Plans for a new 250- to 300-room Hyatt hotel in Frederick County were announced Wednesday morning at a groundbreaking ceremony for Jefferson Technology Park.
Construction of a conference center, 50,000-square foot grocery store, apartments and homes were also announced.
The long-languishing technology park will bring 825 homes, 1.37 million square feet of office space and 125,000 square feet of retail space to the U.S. 340 and Md. 180 corridor.
The Frederick Board of County Commissioners voted 4-1 on Tuesday night to approve a written agreement with the developers of the 173-acre tech park, just hours before an official groundbreaking ceremony was held at the site on Wednesday morning.
Although construction of the new technology park is already under way, the commissioners were required to hold a public hearing on the approval of the Development Rights and Responsibilities Agreement, an 11-page document between the developer and the county spelling out how development would proceed.
The agreement will remain intact for 20 years, which prevents boards in the near future from overturning it.
“In today’s financial world, an agreement like this provides certainity,” said Krista McGowan, a Frederick attorney and representative on the project. “I believe [the agreement] is good for the developer, the county and the community.”
Commissioners’ President Blaine R. Young (R), along with commissioners Kirby Delauter (R), Billy Shreve (R) and C. Paul Smith (R) voted to approve the agreement. Commissioner David P. Gray (R) was the lone vote against it.
“It’s been a long time,” said Brad Kline, who represented the developers on the project. “We’re excited and we’re moving forward. We are excited to be back.”
The construction of the technology park dates back to 2005. But progress on the project over the last seven years has been stalled because of a state requirement to construct a bridge over U.S. routes 340 and 15.
Representatives for the developers — JTPI Investments LLC and Jefferson Park Development LLC, both of Potomac — told commissioners that they will construct the $10 million interchange. Work on the interchange is slated to start in January.
The developers have also agreed to put up another $25 million toward other road improvements in the area surrounding the technology park.
“These improvements are dramatic,” said Mark Friis, president of Rodgers Consulting and a representative of the developers. “We want to get this project moving.”
Wes Guckert, a traffic engineer with the project, said the road improvement will diminish much of the traffic congestion already in the Ballenger Creek area, as well as future traffic problems created by the new development.
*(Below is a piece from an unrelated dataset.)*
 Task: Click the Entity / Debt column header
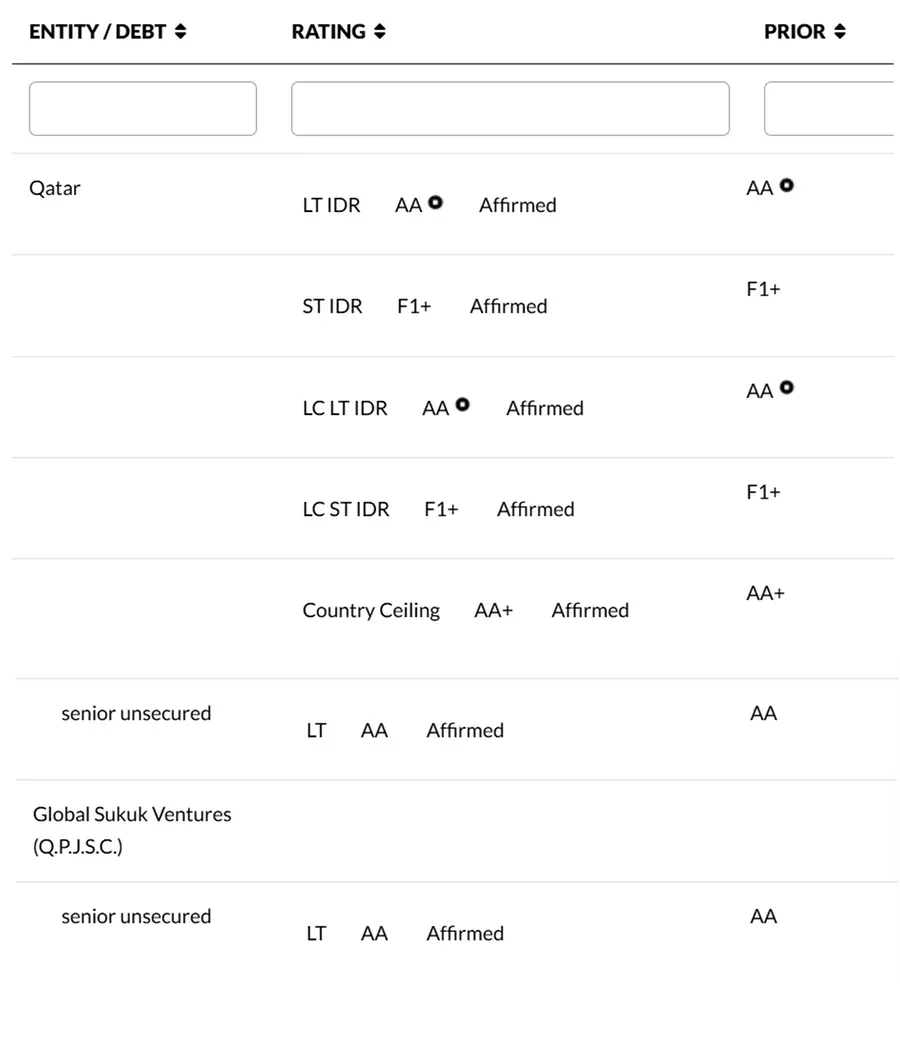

“We’re addressing traffic, making improvements, and reducing the traffic,” Guckert said. “... Traffic will increase, but it is being offset by the improvements. If we were not making the improvements, the average person would see a large amount of [traffic] delays. The average person will not see it because we’re making the improvements.”
The improvements include additional lanes along Md. 180 into the technology park and intersection work at Md. 351 and Md. 180.
The 173-acre technology park, which is expected to cost $135 million, will include homes, a 250-bed hotel and retail space. It will also included a 3-acre site for a fire and rescue station, a clubhouse, pool and walking trail. A grocery store is also proposed.
Commissioners touted the project as something that would bring more jobs to the county.
“It’s now in front of us,” Young said. “It’s a reality. With this economy a lot of people would kill for this.”
“I think it’s a great thing,” Delauter said. “It will keep jobs here.”